In ToA, you are punished if you stray from the meta and experiment and with so many skills and stances the unique interactions seem arbitrary and random. The lost HP carries over to the next encounter and most skills are just the clearly best picks. Right now to experience all these scenes, the best way is to quicksave, try out something until you discover a scene, look at it and enjoy it, quickload and cut down the enemy health asap with actually good skills to then actually progress. Is this really the intended way? My example with overrun was an example how you maybe could combine gameplay with unique interactions. Knocking down enemies is a good combat strategy and one can assume that players who want to win may try to use overrun on Dullahan if they see that she is unbalanced. The chance of that happening is pretty high and adds both depth to overrun and the balance system. They would also "naturally" encounter the head drop scene and get to enjoy it. What is the chance a player picks wrist shot and thinks of using it on her?

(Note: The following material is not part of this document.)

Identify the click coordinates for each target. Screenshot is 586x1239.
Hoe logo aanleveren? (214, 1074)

It think ultimately you run the risk of ending up with tons of unique interactions, but them being spread over many redundant skills and still feeling sparse and arbitrary.
Yep, this.Well, the point stands that the player will not use all those. Those skills have huge downsides, and so nobody would ever suggest to even learn them.

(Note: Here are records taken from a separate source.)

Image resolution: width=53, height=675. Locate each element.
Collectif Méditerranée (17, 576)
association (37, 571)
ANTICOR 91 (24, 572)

I never knew that Vault is essential to find Ouroboros stances before I was told it is. Because this skill DOES NOTHING FOR ME. I don't know what could do the attacks aimed at hand to Dullahan. Because I WOULD NEVER AIM FOR THE HAND.
Why? Am I lazy? Am I dumb? Probably not. It's just currently, here and now grip on weapon as mechanic bears NO IMPORTANCE. I don't need to hit their hands because I must hit their chest and end the fight faster. And that's the general issue with the approach to mechanics in this game. They exist to be there. They exist, because it's “neat that there are such mechanics”. But the gameplay DISCOURAGES YOU COMPLETELY to use them. And that's not what it should do. It should reward you for going out of your usual way to try shocking spell on Golem. But you actually made elemental spells worse by making some characters immune to them. And they were already bad because you need to: invest soul crystals in them; invest stats in Magic (that is objectively less useful of a stat than any other stat besides Charisma); spend two-three turns to cast it. Why would I even do that to all the opponent to figure out one has a unique reaction? I won't. Because it will ruin my walkthrough. I will have to restart everything when I realize this build sucks and it doesn't let me freely get the scenes I wanted to.